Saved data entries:
═══
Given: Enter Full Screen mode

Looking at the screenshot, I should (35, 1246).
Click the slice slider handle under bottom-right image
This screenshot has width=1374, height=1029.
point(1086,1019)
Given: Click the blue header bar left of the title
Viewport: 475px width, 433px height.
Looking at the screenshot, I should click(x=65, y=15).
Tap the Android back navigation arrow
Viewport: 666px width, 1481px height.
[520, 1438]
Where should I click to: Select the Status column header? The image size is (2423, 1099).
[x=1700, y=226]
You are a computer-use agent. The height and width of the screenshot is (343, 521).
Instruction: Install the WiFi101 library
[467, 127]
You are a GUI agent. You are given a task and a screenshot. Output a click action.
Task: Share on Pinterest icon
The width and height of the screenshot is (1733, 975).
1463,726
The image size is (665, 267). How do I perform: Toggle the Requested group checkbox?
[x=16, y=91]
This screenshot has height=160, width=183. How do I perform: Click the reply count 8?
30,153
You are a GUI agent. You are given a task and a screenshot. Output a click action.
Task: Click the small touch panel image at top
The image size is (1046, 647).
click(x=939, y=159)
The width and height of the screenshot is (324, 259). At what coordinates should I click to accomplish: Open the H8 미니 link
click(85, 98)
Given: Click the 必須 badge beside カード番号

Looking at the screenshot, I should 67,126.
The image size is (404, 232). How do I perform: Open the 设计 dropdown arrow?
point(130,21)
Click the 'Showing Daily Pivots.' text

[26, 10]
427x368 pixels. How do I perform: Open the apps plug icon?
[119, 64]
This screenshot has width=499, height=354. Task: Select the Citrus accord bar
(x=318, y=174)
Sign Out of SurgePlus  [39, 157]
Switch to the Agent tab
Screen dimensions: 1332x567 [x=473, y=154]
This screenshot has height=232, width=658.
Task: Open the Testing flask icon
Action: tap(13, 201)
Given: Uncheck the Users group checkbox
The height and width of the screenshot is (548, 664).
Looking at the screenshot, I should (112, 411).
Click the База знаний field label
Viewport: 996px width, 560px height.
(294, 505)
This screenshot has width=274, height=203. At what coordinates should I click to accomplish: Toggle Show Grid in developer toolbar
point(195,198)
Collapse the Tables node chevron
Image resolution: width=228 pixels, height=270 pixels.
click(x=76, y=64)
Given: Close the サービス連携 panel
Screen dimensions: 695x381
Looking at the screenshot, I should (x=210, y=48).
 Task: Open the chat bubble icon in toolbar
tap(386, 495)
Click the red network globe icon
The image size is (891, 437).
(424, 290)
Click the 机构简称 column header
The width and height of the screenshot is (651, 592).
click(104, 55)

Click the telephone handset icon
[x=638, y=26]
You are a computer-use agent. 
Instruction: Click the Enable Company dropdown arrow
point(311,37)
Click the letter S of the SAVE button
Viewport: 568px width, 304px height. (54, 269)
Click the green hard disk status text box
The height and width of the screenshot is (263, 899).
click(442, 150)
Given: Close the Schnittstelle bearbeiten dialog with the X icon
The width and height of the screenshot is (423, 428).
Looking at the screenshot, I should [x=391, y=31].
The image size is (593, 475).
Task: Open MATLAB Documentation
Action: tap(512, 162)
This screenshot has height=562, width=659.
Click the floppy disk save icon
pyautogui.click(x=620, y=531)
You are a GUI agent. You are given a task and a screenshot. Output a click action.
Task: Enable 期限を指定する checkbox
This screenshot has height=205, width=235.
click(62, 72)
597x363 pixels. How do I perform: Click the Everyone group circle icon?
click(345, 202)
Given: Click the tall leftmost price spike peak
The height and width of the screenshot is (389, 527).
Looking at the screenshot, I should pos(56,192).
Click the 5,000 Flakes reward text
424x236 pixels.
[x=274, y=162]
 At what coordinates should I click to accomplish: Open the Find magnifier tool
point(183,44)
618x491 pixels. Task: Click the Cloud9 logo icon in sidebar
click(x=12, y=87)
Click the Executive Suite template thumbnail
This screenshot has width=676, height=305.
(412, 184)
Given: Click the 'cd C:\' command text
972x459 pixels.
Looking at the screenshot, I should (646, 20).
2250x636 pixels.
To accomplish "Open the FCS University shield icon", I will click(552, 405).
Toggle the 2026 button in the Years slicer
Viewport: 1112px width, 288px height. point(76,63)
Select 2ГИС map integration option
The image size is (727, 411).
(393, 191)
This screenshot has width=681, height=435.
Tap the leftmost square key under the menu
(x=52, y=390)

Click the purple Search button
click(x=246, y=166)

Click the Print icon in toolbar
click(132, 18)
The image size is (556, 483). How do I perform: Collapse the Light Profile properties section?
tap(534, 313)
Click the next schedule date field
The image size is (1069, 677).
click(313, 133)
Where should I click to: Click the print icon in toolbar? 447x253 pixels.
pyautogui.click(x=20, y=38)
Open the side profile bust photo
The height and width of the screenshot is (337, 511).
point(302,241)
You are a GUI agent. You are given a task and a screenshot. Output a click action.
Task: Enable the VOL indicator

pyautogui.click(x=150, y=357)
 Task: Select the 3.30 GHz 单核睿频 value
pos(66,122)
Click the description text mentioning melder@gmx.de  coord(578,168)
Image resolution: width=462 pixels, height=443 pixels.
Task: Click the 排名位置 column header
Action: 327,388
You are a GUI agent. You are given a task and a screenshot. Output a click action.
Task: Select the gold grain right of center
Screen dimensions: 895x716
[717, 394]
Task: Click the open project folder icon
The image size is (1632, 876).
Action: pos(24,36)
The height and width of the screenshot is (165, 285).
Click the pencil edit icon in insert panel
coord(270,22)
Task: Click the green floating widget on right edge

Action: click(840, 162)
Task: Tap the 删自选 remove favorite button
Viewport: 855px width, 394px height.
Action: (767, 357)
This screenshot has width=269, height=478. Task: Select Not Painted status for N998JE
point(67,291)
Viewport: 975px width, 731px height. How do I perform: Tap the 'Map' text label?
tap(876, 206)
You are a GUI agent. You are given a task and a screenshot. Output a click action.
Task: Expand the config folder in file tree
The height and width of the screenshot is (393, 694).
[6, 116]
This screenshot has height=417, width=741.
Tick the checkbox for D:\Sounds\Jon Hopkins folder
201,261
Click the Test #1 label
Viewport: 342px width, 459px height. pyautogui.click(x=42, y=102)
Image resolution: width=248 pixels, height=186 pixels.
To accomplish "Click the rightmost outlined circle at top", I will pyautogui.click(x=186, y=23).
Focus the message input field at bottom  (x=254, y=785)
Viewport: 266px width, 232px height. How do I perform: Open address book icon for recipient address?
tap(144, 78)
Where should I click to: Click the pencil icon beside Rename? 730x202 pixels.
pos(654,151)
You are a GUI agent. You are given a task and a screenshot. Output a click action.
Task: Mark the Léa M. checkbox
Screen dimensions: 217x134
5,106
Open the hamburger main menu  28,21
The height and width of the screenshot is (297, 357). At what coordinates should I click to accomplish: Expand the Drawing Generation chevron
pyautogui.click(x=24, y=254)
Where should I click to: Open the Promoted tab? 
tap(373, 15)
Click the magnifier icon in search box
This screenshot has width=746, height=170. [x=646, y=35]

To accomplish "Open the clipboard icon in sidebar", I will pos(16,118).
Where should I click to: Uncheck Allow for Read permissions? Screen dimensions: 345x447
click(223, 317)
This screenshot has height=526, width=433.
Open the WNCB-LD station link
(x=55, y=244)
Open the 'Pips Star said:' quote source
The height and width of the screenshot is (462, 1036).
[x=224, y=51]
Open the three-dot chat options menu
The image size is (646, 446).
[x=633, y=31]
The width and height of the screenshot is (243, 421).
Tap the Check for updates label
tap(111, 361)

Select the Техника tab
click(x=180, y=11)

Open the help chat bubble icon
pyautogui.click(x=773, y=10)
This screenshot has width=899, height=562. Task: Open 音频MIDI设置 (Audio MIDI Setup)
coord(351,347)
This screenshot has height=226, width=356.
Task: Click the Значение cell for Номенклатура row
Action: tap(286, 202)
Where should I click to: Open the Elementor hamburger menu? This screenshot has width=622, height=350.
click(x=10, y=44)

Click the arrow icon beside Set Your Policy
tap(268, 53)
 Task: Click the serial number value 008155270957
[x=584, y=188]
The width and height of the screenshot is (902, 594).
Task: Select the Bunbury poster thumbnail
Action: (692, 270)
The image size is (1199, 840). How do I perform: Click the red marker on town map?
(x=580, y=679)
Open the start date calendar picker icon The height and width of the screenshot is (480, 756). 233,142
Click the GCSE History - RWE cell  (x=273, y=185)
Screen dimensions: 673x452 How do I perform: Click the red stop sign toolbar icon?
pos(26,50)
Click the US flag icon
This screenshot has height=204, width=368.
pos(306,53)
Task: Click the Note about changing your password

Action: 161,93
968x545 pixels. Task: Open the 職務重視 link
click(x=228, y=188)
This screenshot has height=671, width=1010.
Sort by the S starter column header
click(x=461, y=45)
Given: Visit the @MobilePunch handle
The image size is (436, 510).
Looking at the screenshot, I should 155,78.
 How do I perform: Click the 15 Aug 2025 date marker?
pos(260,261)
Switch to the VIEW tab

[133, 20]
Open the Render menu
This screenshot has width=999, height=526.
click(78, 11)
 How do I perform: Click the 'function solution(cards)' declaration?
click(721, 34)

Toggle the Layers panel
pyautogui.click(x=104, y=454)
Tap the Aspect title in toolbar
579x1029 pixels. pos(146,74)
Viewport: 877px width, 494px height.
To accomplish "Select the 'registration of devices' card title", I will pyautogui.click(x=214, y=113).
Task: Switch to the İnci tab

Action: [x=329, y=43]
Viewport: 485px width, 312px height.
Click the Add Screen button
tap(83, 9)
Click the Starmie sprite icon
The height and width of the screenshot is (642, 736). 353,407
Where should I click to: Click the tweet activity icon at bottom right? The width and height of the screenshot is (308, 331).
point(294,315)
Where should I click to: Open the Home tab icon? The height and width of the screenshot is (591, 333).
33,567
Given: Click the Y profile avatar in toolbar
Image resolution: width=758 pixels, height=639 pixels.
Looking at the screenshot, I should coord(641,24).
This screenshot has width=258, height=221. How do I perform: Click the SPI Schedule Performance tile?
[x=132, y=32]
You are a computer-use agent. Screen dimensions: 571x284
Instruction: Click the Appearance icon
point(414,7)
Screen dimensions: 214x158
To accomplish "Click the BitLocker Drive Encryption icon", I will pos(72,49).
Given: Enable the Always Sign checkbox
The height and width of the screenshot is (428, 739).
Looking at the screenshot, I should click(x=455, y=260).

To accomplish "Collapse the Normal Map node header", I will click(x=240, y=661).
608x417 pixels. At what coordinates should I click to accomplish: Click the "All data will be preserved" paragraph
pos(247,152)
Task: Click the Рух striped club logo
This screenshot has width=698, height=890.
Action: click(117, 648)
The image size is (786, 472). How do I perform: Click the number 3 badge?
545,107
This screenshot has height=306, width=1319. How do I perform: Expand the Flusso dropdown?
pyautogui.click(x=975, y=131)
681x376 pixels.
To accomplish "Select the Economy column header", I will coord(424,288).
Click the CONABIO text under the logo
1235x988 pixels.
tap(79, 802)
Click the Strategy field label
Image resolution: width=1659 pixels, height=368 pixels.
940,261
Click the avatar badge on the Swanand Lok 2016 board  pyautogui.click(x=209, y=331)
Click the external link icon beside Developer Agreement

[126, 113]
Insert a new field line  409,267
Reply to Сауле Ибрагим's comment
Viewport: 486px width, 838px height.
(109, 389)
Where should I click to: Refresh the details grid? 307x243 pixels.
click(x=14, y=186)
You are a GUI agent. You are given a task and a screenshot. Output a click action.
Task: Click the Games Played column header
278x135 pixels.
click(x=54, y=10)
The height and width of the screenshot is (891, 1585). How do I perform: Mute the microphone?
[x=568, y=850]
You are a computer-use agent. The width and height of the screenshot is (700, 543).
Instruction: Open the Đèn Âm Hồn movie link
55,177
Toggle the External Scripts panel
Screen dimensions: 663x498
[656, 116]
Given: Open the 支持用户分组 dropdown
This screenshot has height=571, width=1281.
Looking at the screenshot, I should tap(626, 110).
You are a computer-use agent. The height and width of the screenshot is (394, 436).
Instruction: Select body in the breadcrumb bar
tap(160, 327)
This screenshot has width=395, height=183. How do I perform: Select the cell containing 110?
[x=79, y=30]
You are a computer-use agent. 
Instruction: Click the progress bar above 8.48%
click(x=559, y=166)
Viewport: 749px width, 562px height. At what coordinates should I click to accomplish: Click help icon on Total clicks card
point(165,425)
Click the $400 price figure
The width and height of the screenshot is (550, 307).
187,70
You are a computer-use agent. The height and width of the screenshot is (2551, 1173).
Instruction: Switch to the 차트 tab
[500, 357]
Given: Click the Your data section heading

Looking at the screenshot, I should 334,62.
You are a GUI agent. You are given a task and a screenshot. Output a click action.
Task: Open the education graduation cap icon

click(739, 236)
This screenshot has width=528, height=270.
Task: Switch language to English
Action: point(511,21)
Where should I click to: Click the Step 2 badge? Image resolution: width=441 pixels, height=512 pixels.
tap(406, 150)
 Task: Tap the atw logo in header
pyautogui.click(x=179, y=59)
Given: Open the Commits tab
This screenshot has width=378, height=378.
═══
Tally up the lines above in which "handle" occurs. Give the result as a bare number.

2